Currently, the VA is piloting homegrown “Microsoft Outlook-type” scheduling solutions in two facilities, ramping up to 11 other centers shortly, with an eventual national rollout possible, according to Shulkin. While the department might ultimately decide to implement its own technology, he quickly reiterated that they “have not ruled out MASS” but have merely paused the contract which they “can execute on at any time.”

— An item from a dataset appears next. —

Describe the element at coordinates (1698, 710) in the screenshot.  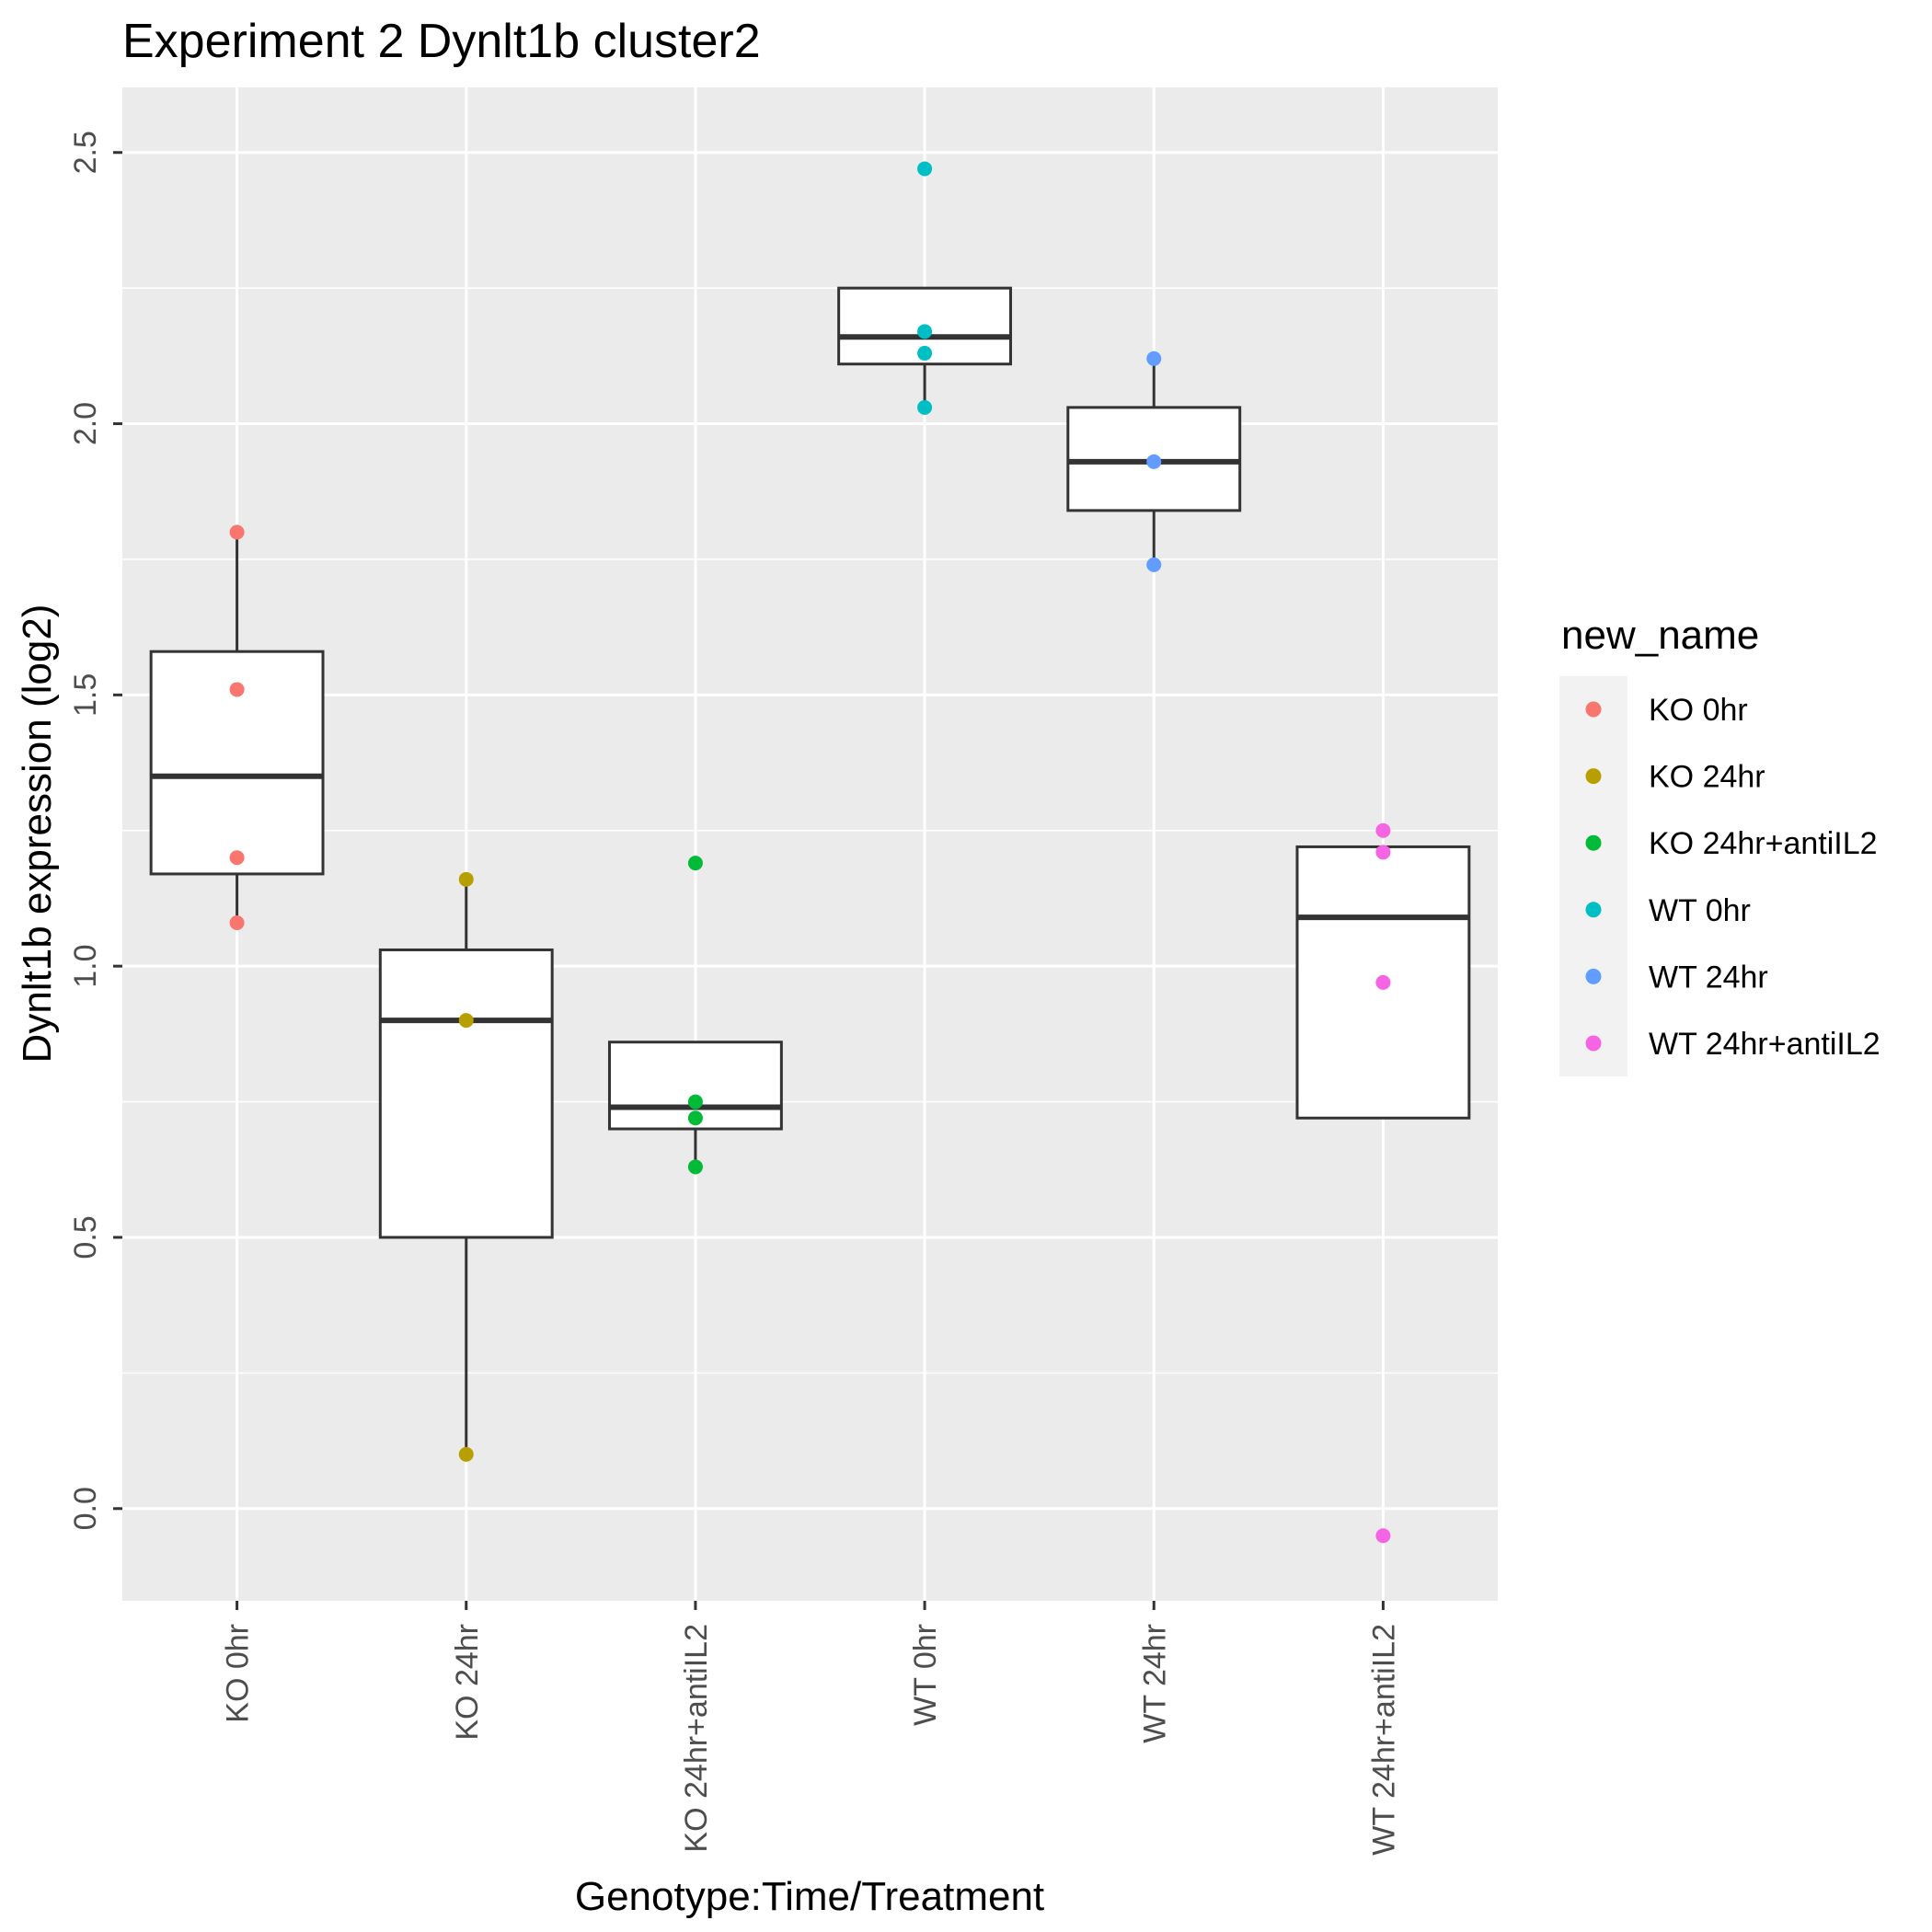
I see `legend-label: KO 0hr` at that location.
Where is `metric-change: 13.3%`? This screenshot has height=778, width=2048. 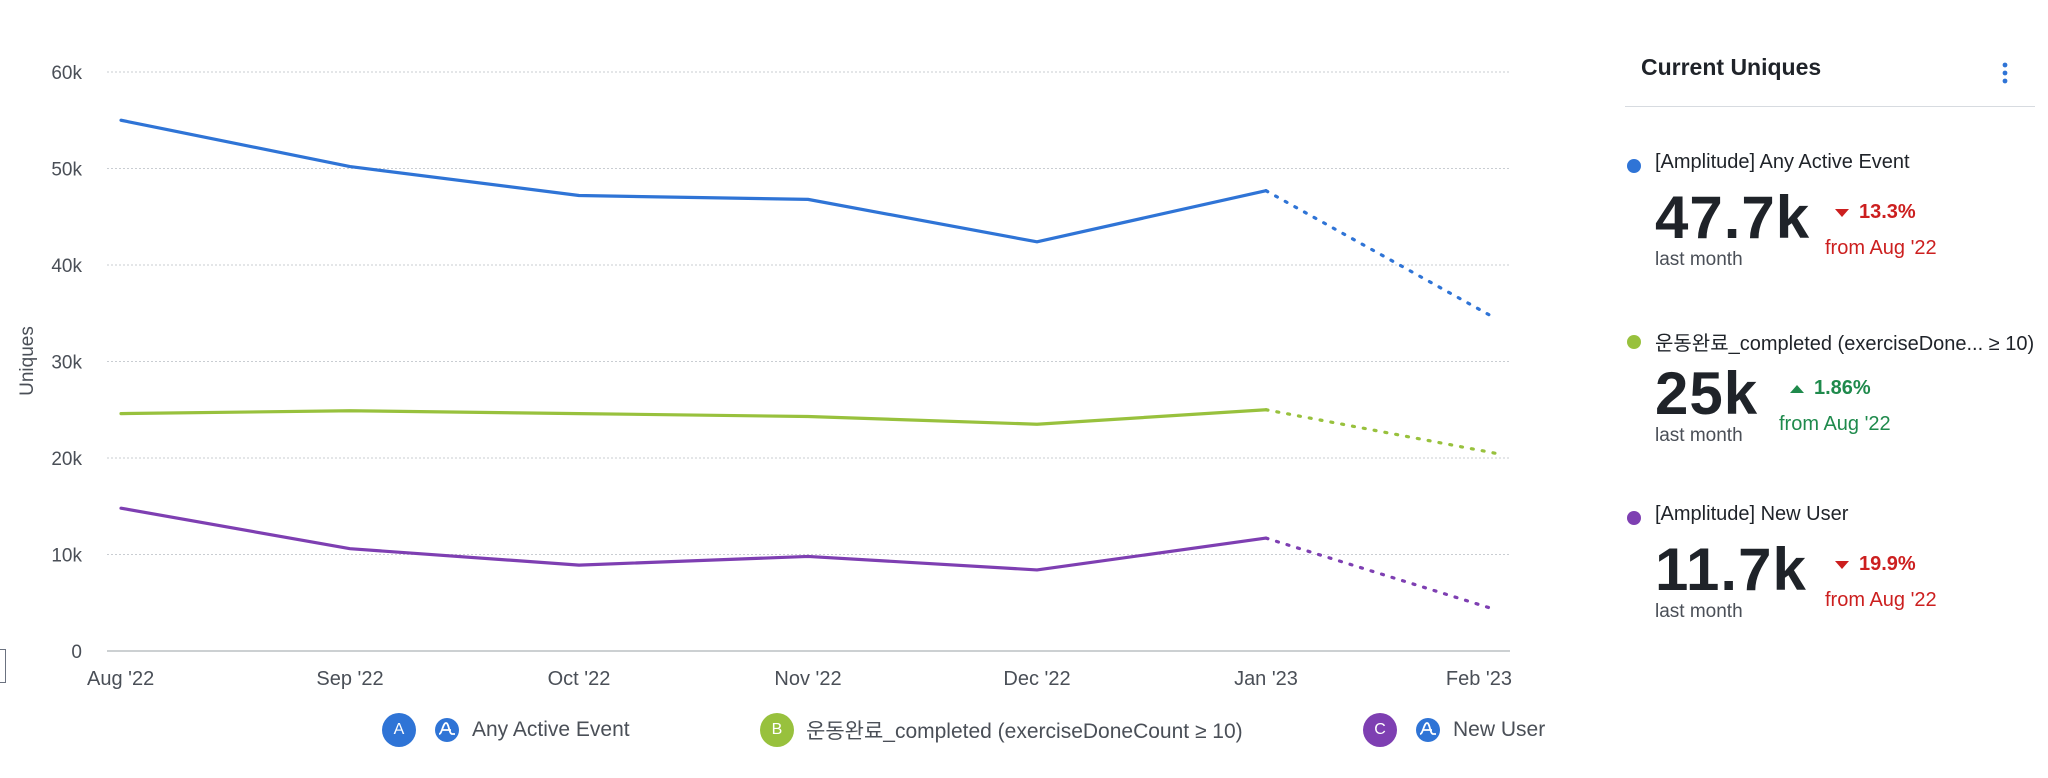 metric-change: 13.3% is located at coordinates (1876, 212).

From a cost perspective, Shulkin asserted that its national-level pilot of its own in-house technology this summer will cost $6.4 million, compared with about $152 million for a MASS pilot at three sites over 10 months. “That’s if VA stays on schedule with its pilots,” he concluded.
LaVerne Council, VA’s CIO and assistant secretary for IT, testified that MASS is based on “a capacity scheduling and work planning system” within the Epic electronic health record system. Systems Made Simple, the prime contractor for MASS, was unavailable for comment. A senior Epic official declined to comment.